Just got some lunch and my stomach has sort of settled. But I'm in kind of a sick-day mindset now so I think I'm skipping class. I tried to do some drawing. Drawing is so damn hard. I have ideas about what I want to express but always struggle to translate it onto the page. I've been sketching more again, which I always enjoy, but I think I'd like to start working on something more intentional, some kind of creative project. My issue when I start a project is my tendency to get bogged down in trying to make it perfect. (won't get into it here but that's what I'm really struggling with currently with my music. Its fine, but its not READY yet, yknow?) I get so envious of other people's work and intellectually I know it's not productive to compare my work to other people's, I know there is value in all creative works and I find it so easy to see in other people, but I struggle to apply that view to myself. Sometimes I worry that I'll spend my life working away in private on my projects, getting ready, getting better, and I'll never reach the finality I have in my mind, or I will finally share my work to lackluster response or I wont be proud of it. In many parts of my life, my perfectionism is a virtue and it helps me accomplish things and put my best work out. But when it comes to creative stuff, it's so hard to gage when something is ready. Even my finished projects, the things that I've put out and shared with people, I think of as still in progress, as something I will return to when I have the time. I think I need to grow more comfortable in sharing things without declaring they are finished and unchanging. Everything is in flux, as am I. Why wouldn't my art be? But still, it would be great to be able to replicate exactly the picture I have in my mind of what I want to do. Is it so much to ask that I do everything perfectly and everyone loves me for it?

8 AM

Called in sick to work. Sort of feel like there's a big snake in my stomach, which is a bad feeling for me. I never call in sick or take a day off and that's actually an issue because I always get really scared to. Took me an hour to write my three sentence email to my boss. Tried to go back to sleep, but I've been having trouble falling asleep lately, and ended up just getting up instead. Trying to decide if I'll go to class later. I've gone to every class so far, and I would probably be fine, but I always feel obligated to attend. I struggle to take a day off if I don't absolutely need it. I do not like being in school.

March 29, 2023

10 PM

Ok I've done some more floundering and I'm seeing that it may be better to format this as a running list. I lied in bed but my stomach did not stop hurting so I cancelled my plans and wrote a bunch of shit about tv shows and some genuinely unhinged rambling about my faith in the future. It feels good to write in this format. I've always enjoyed writing but this kind of stuff usually ends up sitting in a google doc forever. I think I really like this web site.
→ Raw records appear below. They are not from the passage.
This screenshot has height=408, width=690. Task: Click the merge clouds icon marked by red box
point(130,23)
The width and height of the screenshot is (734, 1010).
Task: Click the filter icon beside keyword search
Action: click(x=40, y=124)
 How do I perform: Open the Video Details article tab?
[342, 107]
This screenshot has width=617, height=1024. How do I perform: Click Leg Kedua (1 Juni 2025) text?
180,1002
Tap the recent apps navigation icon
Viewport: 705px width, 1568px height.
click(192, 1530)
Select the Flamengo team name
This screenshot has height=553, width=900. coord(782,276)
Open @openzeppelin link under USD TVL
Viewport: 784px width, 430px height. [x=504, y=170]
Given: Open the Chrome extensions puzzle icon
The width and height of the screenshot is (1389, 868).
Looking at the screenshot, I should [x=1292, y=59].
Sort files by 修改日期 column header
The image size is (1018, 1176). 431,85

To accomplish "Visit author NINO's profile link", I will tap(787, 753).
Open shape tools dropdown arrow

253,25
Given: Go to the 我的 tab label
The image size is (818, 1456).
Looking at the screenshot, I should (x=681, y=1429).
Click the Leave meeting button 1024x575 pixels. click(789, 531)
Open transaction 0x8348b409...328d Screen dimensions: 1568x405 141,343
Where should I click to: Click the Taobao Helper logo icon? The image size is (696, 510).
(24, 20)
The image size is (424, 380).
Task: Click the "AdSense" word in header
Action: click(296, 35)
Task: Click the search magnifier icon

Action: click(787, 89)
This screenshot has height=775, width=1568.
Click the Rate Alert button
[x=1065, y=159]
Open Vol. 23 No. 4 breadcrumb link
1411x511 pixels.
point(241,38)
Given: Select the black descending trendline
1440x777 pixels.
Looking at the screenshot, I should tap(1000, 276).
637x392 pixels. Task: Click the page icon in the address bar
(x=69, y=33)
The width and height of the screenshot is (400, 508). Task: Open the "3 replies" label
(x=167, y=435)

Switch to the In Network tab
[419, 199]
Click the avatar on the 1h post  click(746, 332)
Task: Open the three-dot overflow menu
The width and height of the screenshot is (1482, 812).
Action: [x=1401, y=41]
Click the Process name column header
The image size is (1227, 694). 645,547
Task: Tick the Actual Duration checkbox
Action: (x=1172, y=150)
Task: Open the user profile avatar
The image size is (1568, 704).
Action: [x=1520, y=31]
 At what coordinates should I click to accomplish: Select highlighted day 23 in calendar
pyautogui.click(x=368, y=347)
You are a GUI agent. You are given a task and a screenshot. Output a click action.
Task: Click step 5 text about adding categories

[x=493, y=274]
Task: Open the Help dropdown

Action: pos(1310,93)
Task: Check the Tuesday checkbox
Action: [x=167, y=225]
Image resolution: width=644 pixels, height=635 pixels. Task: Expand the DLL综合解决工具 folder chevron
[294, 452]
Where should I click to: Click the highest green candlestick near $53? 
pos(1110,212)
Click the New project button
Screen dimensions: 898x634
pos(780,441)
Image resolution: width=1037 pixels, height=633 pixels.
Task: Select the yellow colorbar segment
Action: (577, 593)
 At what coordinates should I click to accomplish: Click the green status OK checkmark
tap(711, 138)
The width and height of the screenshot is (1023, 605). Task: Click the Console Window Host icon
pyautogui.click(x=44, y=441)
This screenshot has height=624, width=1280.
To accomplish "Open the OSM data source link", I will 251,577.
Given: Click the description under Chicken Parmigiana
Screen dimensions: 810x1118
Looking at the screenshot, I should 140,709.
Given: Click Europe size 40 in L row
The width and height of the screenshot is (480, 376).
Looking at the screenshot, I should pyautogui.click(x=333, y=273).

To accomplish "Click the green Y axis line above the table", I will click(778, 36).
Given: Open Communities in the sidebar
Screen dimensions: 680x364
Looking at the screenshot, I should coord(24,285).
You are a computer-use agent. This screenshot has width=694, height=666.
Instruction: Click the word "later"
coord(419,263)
General state of things right now: I'm doing good. I'm so happy sometimes I don't know what to do with it. And that's new for me. I'm proud of myself and I'm excited about my future. I'm discovering that I love spinach. Stuff has been making me cry all the time lately. Sweet stuff like a video I saw of a little kid explaining his emotions to his parents, and one of a guy talking to his dogs, and Rowen's poems. rowen conry's poem for love really got me just now. I love my friends so much I feel like it's pouring out of my body, there's just not enough room. I want to be more earnest and honest, and I feel like this is a great place for that.

Got a busy day tomorrow. Thursdays are rough for me.